C2S-Scale represents a new innovation in single-cell analysis, according to Google Inc. This breakthrough follows earlier work, where the collaborator found that biological models follow clear scaling laws — just like with natural language, larger models perform better on biology.

A major challenge in cancer immunotherapy is that many tumors are cold or invisible to the body's immune system. A key strategy to make them hot is by forcing them to display immune-triggering signals through a process called antigen presentation, Google's article said.

C2S-Scale 27B model was given a task to find a drug that acts as a conditional amplifier. It would boost the immune signal only in specific 'immune-context-positive' environment where low levels of interferon were already present, but inadequate to induce antigen presentation on their own, according to the article.

Smaller models could not resolve the context-dependent effect, as this requires a level of conditional reasoning that appeared to be an emergent capability effect, according to the article.

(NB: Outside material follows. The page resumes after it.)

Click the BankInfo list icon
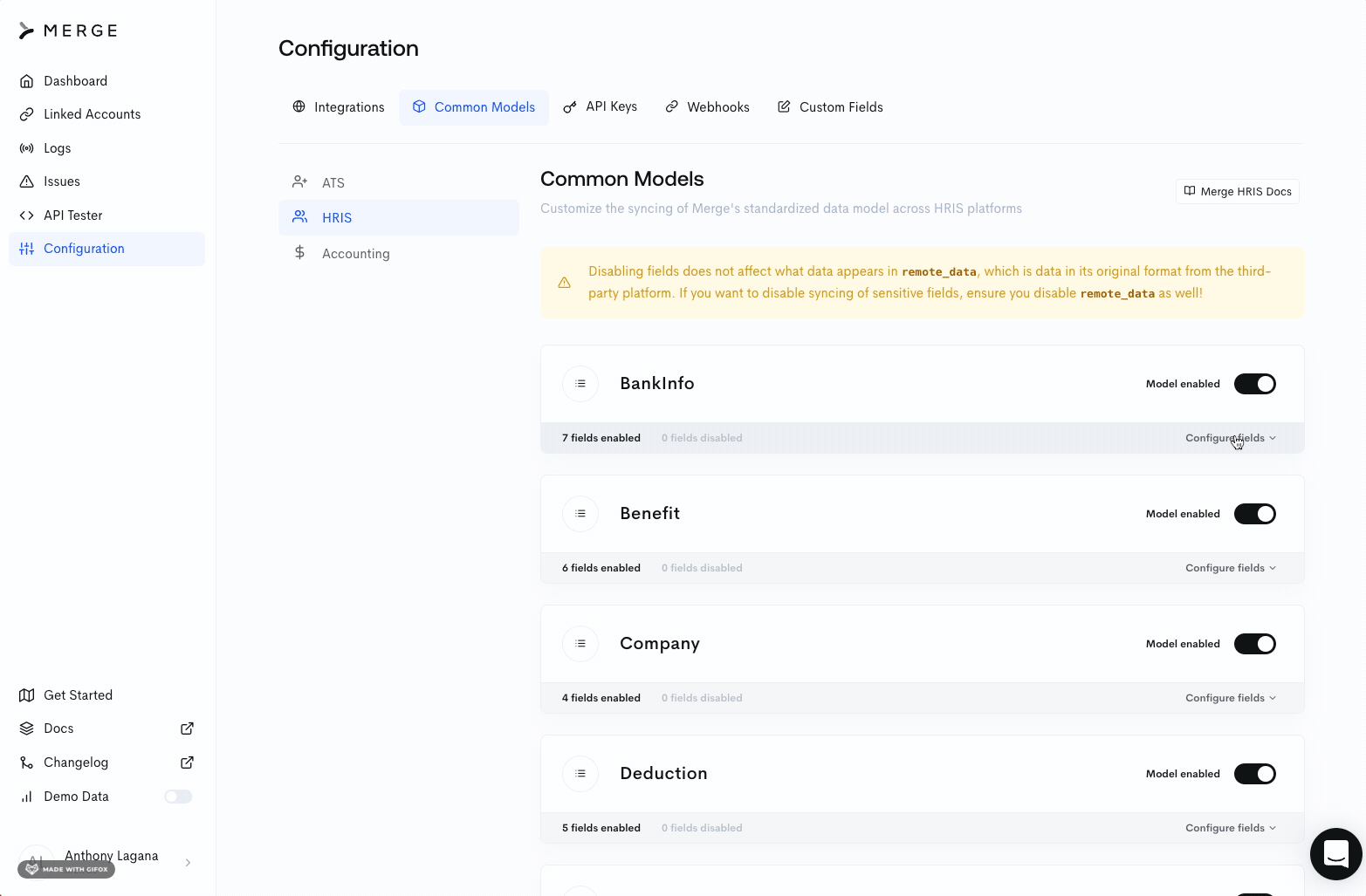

Next, they designed a dual-context virtual screen to find this specific synergistic effect. The virtual screen involved two stages such as immune-context positive and immune-context neutral.

Next, the Gemma-based AI model simulated the effect of over 4,000 drugs across both contexts and asked the model to predict which drugs would only boost antigen presentation in the first context, to bias the screen towards the patient relevant setting, the article said.

A fraction of drug hits are already known in prior literature, while remaining drugs are surprising hits with no prior known link to the screen, the article said. Although CK2 has been implicated in many cellular functions, including a modulator of the immune system, inhibiting CK2 via silmitasertib has not been reported in the literature to explicitly enhance MHC-I expression or antigen presentation, the article said.